Genus of crustaceans

Boeckella is a genus of copepods in the family Centropagidae.

==Species==
The genus Boeckella contains 49 species, of which five are listed as vulnerable species on the IUCN Red List – the Australian endemics B. bispinosa, B. geniculata, B. nyoraensis, B. shieli, and B. calcaris from Bolivia and Peru.

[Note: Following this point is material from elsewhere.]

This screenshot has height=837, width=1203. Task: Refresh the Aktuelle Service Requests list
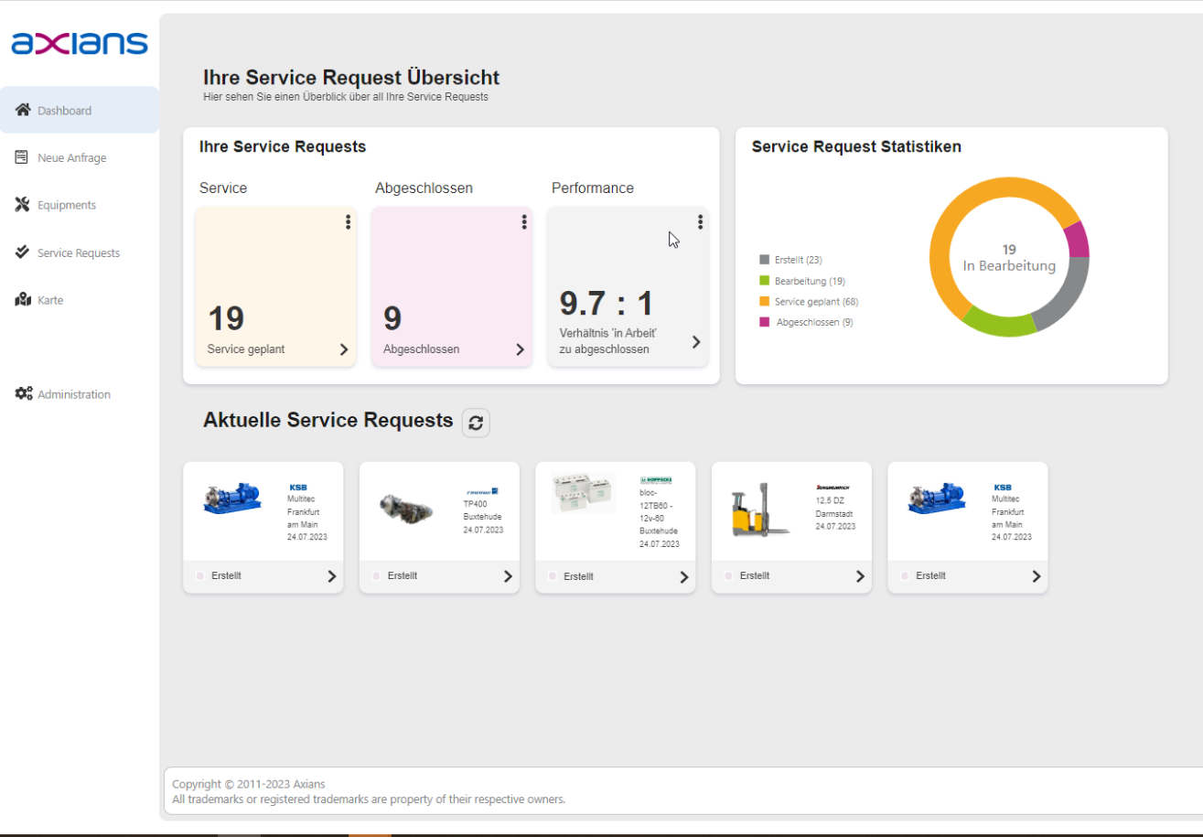[476, 423]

- Boeckella ambigua Percival, 1937
- Boeckella antiqua Menu-Marque & Balseiro, 2000
- Boeckella asymmetrica Searle, 1914
- Boeckella bergi Richard, 1897
- Boeckella bispinosa Bayly, 1967
- Boeckella brevicaudata (Brady, 1875)
- Boeckella calcaris (Harding, 1955)
- Boeckella coronaria Henry, 1922
- Boeckella delicata Percival, 1937
- Boeckella denticornis Brehm, 1950
- Boeckella diamantina Menu-Marque & Zúñiga, 1994
- Boeckella dilatata G. O. Sars, 1904
- Boeckella erubescens (Brehm, 1935)
- Boeckella fluvialis Henry, 1922
- Boeckella geniculata Bayly, 1964
- Boeckella gibbosa (Brehm, 1935)
- Boeckella gracilipes Daday, 1901
- Boeckella gracilis (Daday, 1902)
- Boeckella hamata Brehm, 1928
- Boeckella klutei (Brehm, 1926)
- Boeckella lacuna Fairbridge, 1945
- Boeckella longicauda Daday, 1901
- Boeckella longisetosa G. W. Smith, 1909
- Boeckella major Searle, 1938
- Boeckella meteoris Kiefer, 1928
- Boeckella michaelseni (Mrázek, 1901)
- Boeckella minuta G. O. Sars, 1896
- Boeckella montana Bayly, 1964
- Boeckella nyoraensis Searle, 1912
- Boeckella occidentalis Marsh, 1906
- Boeckella opaqua Fairbridge, 1945
- Boeckella palustris (Harding, 1955)
- Boeckella pilkililli Quinlan & Bayly, 2017
- Boeckella poopoensis Marsh, 1906
- Boeckella poppei (Mrázek, 1901)
- Boeckella propinqua G. O. Sars, 1904
- Boeckella pseudochelae Searle, 1912
- Boeckella robusta G. O. Sars, 1896
- Boeckella rubra G. W. Smith, 1909
- Boeckella saycei G. O. Sars, 1908
- Boeckella shieli Bayly, 1985
- Boeckella silvestri (Daday, 1901)
- Boeckella symmetrica G. O. Sars, 1908
- Boeckella tanea Chapman, 1973
- Boeckella thomseni Brehm, 1937
- Boeckella timmsi Bayly, 1998
- Boeckella titicacae Harding, 1955
- Boeckella triarticulata (G. M. Thomson, 1883)
- Boeckella vallentini (T. Scott, 1914)

==Taxonomic history==
The genus was originally described by G. M. Thomson as "Boeckia", in honour of Jonas Axel Boeck (1833–1873). That name proved, however, to be a junior homonym of Boeckia, a genus of Amphipoda, and so Jules de Guerne and Jules Richard provided it with the replacement name Boeckella in 1889.